● **EXERCISE DETAILS**: Find the line with "This screenshot has width=500, height=524." in the entries below. Repeat it, every following line, and the line with "Task: Refresh the subnets list", exactly and with nothing added.

Saved entries
----

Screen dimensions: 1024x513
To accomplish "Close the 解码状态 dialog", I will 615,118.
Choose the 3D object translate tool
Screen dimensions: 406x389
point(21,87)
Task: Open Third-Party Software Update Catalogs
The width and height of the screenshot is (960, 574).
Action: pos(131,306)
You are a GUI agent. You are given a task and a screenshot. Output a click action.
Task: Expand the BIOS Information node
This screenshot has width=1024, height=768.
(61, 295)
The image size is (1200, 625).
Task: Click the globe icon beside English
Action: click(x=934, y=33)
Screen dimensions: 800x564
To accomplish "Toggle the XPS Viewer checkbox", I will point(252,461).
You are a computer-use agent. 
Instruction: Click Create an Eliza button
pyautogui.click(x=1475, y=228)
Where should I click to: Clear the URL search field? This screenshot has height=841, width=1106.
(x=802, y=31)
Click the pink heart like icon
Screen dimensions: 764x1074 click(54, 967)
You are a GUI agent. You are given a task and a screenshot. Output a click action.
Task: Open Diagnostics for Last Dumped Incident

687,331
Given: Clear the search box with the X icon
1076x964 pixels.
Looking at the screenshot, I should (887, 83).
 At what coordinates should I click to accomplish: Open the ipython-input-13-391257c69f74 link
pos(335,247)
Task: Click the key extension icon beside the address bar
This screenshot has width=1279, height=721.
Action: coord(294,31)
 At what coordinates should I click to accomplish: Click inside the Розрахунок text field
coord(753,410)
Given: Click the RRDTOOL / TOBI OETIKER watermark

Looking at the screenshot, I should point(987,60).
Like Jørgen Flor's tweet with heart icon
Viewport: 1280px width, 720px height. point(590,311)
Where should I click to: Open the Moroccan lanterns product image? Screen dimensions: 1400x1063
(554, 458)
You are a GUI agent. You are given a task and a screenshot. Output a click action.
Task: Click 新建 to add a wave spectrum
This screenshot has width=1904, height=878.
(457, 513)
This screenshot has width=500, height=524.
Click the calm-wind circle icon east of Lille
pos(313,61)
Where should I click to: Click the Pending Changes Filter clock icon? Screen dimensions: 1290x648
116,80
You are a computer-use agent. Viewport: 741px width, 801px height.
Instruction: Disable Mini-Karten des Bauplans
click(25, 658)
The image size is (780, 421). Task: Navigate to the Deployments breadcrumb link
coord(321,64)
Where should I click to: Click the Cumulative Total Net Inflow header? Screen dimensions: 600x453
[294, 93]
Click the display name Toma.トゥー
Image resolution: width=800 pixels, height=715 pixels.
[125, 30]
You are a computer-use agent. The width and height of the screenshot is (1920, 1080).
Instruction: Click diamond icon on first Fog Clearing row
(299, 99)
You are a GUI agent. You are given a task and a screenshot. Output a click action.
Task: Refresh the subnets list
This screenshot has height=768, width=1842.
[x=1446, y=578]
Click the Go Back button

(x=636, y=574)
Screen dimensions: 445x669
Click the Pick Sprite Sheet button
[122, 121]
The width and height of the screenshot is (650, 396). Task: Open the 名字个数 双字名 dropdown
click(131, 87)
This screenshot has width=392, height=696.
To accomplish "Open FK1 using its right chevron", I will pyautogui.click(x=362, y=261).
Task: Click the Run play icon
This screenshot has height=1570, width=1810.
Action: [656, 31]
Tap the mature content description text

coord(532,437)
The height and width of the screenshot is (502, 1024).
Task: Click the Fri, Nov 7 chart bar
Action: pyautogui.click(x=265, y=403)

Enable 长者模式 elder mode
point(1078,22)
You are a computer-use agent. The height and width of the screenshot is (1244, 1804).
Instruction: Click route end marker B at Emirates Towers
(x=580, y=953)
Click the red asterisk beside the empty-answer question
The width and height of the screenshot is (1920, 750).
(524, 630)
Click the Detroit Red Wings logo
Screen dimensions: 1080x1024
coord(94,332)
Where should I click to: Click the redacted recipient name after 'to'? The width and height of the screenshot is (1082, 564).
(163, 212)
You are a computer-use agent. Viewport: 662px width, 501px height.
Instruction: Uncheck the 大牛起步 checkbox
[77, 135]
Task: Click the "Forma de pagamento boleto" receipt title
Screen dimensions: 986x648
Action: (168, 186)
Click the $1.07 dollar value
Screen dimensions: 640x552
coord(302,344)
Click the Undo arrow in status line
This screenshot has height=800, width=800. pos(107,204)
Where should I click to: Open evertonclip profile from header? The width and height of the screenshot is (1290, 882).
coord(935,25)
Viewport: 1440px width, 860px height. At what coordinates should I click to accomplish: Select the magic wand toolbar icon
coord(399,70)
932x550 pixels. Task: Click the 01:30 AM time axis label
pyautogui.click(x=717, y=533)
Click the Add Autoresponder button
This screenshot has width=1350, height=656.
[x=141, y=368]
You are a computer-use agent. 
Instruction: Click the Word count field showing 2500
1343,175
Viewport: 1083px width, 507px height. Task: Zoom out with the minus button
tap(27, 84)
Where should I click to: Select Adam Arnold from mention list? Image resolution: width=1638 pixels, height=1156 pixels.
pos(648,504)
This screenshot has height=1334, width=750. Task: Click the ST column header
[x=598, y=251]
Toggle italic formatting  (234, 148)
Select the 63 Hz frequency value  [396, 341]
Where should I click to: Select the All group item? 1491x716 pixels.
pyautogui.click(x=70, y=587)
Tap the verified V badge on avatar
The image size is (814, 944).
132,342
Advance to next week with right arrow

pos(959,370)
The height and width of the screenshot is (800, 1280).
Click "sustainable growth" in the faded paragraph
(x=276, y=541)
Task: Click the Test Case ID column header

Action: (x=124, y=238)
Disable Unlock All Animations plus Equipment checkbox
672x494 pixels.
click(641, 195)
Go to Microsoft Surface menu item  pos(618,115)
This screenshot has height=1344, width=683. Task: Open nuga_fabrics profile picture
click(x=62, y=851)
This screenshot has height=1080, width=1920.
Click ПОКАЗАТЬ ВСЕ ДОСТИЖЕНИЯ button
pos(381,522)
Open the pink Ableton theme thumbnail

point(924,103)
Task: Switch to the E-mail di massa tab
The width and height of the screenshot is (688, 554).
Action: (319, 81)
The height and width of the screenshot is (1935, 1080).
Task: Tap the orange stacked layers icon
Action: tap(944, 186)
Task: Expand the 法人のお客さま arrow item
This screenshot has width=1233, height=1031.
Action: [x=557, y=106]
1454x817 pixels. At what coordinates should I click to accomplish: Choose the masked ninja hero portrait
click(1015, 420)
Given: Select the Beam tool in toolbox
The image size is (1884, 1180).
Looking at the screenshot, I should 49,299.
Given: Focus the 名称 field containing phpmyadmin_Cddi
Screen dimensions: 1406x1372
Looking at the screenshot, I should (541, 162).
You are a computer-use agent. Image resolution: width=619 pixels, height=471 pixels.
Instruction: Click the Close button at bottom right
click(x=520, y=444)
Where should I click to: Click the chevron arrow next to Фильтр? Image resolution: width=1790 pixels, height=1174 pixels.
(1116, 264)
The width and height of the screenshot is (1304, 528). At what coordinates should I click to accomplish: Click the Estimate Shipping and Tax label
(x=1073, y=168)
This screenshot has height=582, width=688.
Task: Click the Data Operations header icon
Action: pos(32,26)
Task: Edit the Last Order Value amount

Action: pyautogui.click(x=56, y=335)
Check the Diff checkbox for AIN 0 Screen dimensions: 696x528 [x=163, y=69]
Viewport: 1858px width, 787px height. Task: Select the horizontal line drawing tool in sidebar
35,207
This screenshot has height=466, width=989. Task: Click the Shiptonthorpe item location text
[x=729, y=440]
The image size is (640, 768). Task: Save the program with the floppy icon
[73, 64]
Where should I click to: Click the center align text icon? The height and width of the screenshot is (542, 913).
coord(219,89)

----

● **ANSWER BOX**:
This screenshot has width=500, height=524.
Click the calm-wind circle icon east of Lille
pos(313,61)
Where should I click to: Click the Pending Changes Filter clock icon? Screen dimensions: 1290x648
116,80
You are a computer-use agent. Viewport: 741px width, 801px height.
Instruction: Disable Mini-Karten des Bauplans
click(25, 658)
The image size is (780, 421). Task: Navigate to the Deployments breadcrumb link
coord(321,64)
Where should I click to: Click the Cumulative Total Net Inflow header? Screen dimensions: 600x453
[294, 93]
Click the display name Toma.トゥー
Image resolution: width=800 pixels, height=715 pixels.
[125, 30]
You are a computer-use agent. The width and height of the screenshot is (1920, 1080).
Instruction: Click diamond icon on first Fog Clearing row
(299, 99)
You are a GUI agent. You are given a task and a screenshot. Output a click action.
Task: Refresh the subnets list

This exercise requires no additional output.